Satellite tumbling toward Earth causes concern at NASA

Since we were kids we've been told it's impossible to count the number of stars in space.
It is though, apparently, a bit easier to figure out the amount of junk floating amongst them.
NASA calculates as many as 22,000 pieces of debris are orbiting the earth right now.
But the scientists and the rest of the world are worried about one, the nearly six-ton upper atmosphere research satellite that is plummeting back to earth.
NASA still isn't sure when and where it might hit.
Right now their best guess is Friday, somewhere between Newfoundland and Argentina.
"It's difficult to be precise when the object is not behaving. It's tumbling in ways that we can't control," says NASA orbital debris scientist Dr.

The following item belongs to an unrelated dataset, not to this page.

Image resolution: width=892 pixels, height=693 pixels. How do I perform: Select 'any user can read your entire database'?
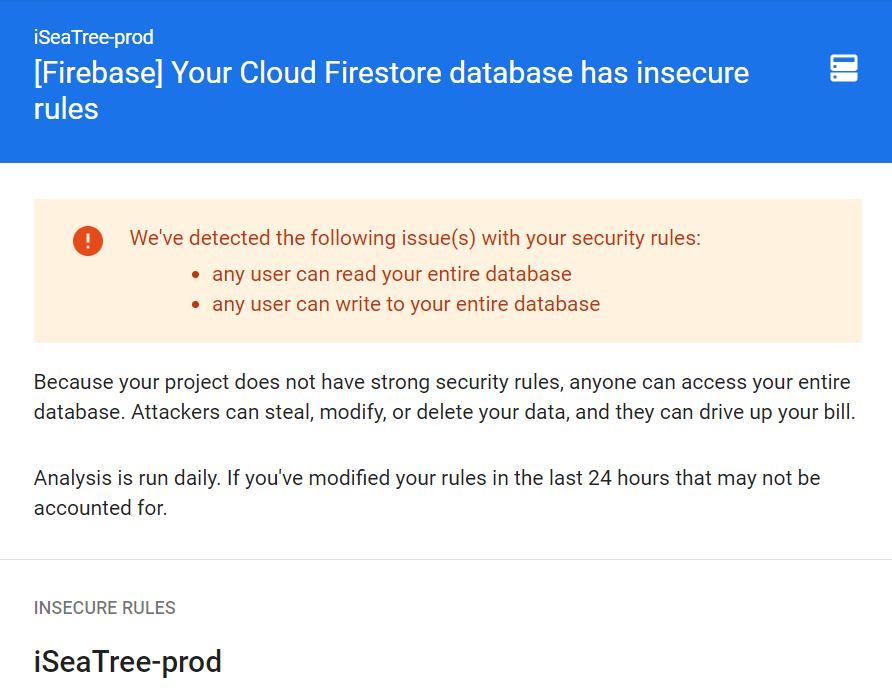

Mark Matney.
Most of the satellite should disintegrate during re-entry, but 26 pieces or so will make it all the way to earth.
Some of those could be significant in size and weight.

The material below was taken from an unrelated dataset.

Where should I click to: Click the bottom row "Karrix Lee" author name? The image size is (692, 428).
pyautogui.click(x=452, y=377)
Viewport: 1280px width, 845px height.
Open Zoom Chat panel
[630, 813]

So you're wondering, no doubt, what are the odds?
With about three-quarters of the earth covered by water, nasa puts the chances at one in 3,200 that someone, somewhere will be hit.

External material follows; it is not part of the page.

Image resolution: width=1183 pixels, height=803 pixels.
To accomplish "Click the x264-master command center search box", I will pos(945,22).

With around seven billion of us on the planet, the odds that you'll be hit are 1 in 21-trillion.
In fact there's a much better chance you'll get struck by lightning this year.
Those odds are one in a million.
One thing scientists are almost 100-percent sure of is that at least three more satellites will make uncontrolled entries into our atmosphere.
The next free fall is expected in April of 2014.